Serious illness is painful and heart-wrenching for patients, family, and friends, be it physical or mental. Since most medical conditions rarely result in severe behavioral changes that prompt violence, mental illness carries a stigma that does not accompany congestive heart failures, ectopic pregnancies, or psoriasis. It is easy to conflate mental illnesses with evil because the end result — shooting innocent people in a theater or planting a bomb in a day-care center — can have similarly horrific outcomes. Such misunderstandings in the public sphere leave the erroneous impression that most people suffering from mental illness are prone to violence, which is not the case. It would be inappropriate here to prematurely assert a specific diagnosis of the attacker in the Connecticut massacre, but we can certainly examine the role of mental illness in a past attack.
John Warnock Hinckley Jr. suffers from mental illness, which spurred him to stalk President Jimmy Carter in 1980. In his mind — a mind untreated for a mental illness that would be diagnosed only later — he would win the affection of the actress Jodie Foster by murdering the president. With the inauguration of Ronald Reagan, Hinckley’s target shifted seamlessly from one president to another, culminating in a 1981 attack when he fired shots on a crowded street, seriously wounding a police officer and a Secret Service agent, permanently disabling White House press secretary James Brady, and nearly killing President Reagan.

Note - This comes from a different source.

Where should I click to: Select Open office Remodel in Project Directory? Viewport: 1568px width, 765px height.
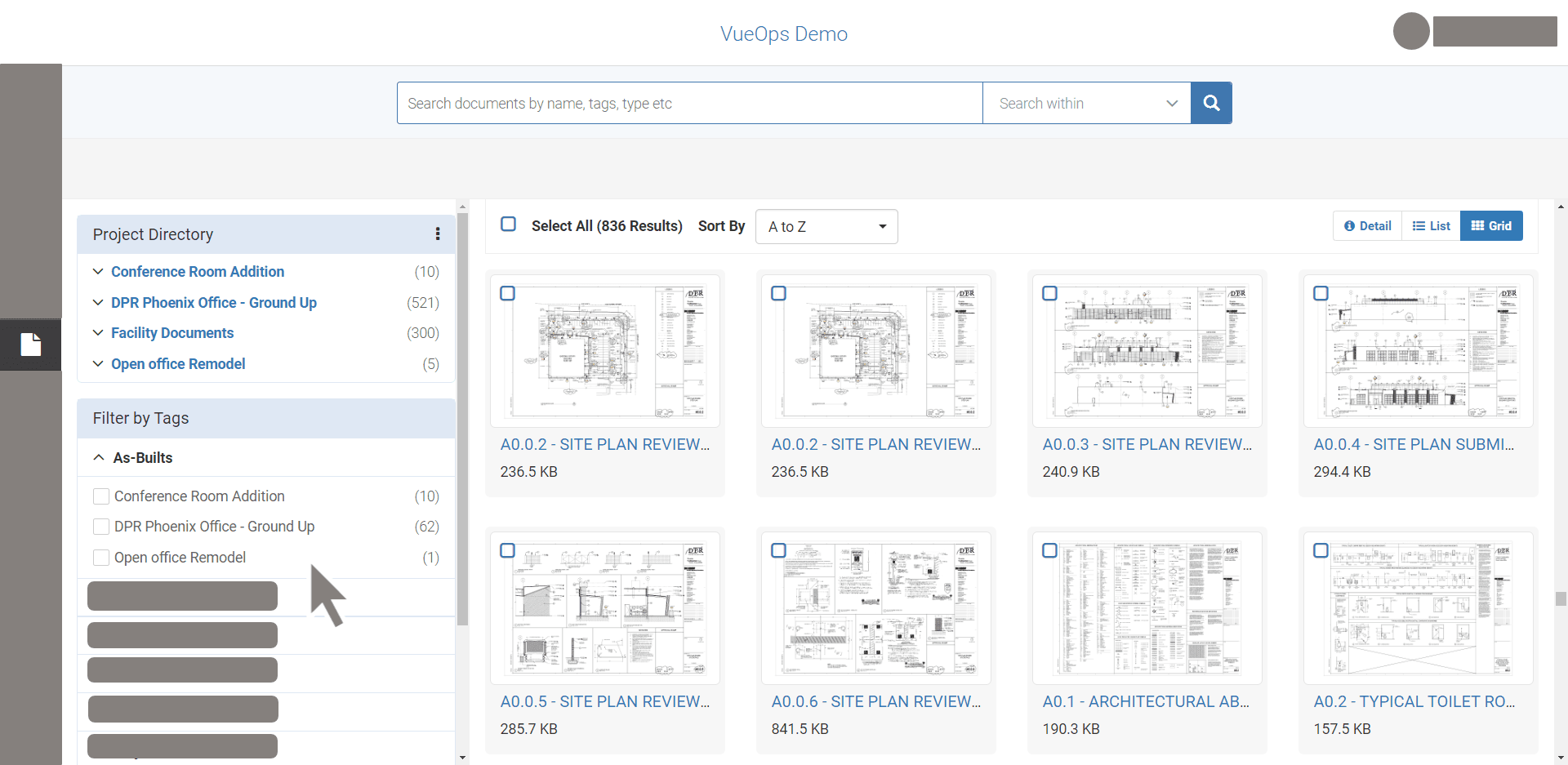point(178,364)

From November 2011 to February 2012, a long, expensive, and tension-filled evidentiary hearing in the U.S. District Court for the District of Columbia was held to determine whether Hinckley should be released from St. Elizabeths Mental Hospital. While any release would not be a complete, unconditional parole, it would allow Hinckley to be released into the custody of his octogenarian mother in Virginia, even though the Secret Service currently follows him when away from the hospital because he is considered a threat to the president.
The Hinckley case shows where America is on handling mentally ill patients who are violent threats: A man who shoots four people on a crowded street is considered for release from the mental hospital, with no guarantees or assurances that he will continue taking the proper medication when living among the general public. Hinckley’s petition is thwarted for the time being only because the mental facility near Hinckley’s mother has withdrawn its offer to provide treatment to him after his release from St. Elizabeths. If this mental-health system is so close to releasing an attempted presidential assassin, what are the odds that other systems will allow the next potential attacker to leave, untreated and unmonitored, to commit another massacre?